Religion is the name given to a set of beliefs, practices and rites that includes a worldview and often a morality. It is a significant element in the life of most people and it plays a role in their decisions about their work, marriage, family, health, education, and social behavior. It is also a source of strength and hope for two-thirds of the world’s population. Totally secular approaches to public policy, psychotherapy and other professions do not fully recognize this important dimension of people’s lives.
Religious belief varies greatly, but some form of religion exists in all known cultures. It may be a natural religion such as the belief in spirits and forces of nature, or it may be a supernatural religion. It is a fundamental aspect of most human societies and, according to Edward Burnett Tylor (1871-1910), it names an inevitable feature of the human condition.
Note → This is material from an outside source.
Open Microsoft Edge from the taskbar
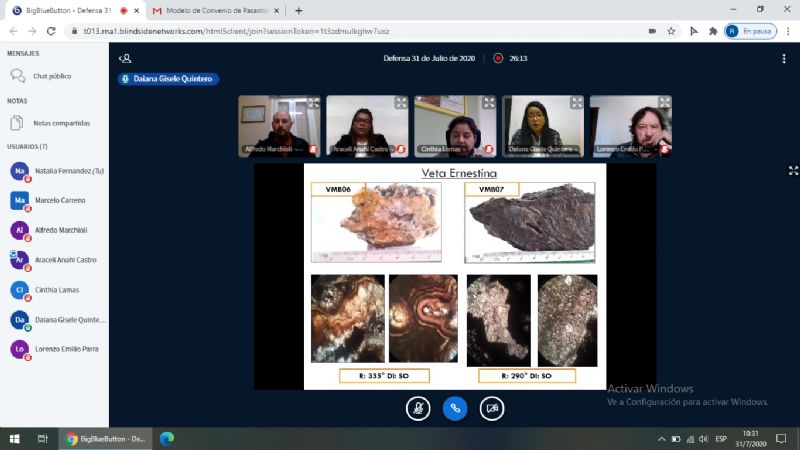This screenshot has height=450, width=800. (x=166, y=438)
In the higher religions man finds a spiritual communion with a Deity in which he hopes to find help, relief and happiness. He is led voluntarily to make certain acts of homage and to conform his conduct to recognized standards of morality.
Emile Durkheim (1915) stressed the social functions of religion and the importance that it has for a society. This perspective is a major one in sociological analysis today, but there are other theories of religion as well. German philosopher Friedrich Hegel, for example, saw it as a stage in the evolution of mankind; and French sociologists Auguste Comte and Ninian Smart have developed a positivistic approach to the concept.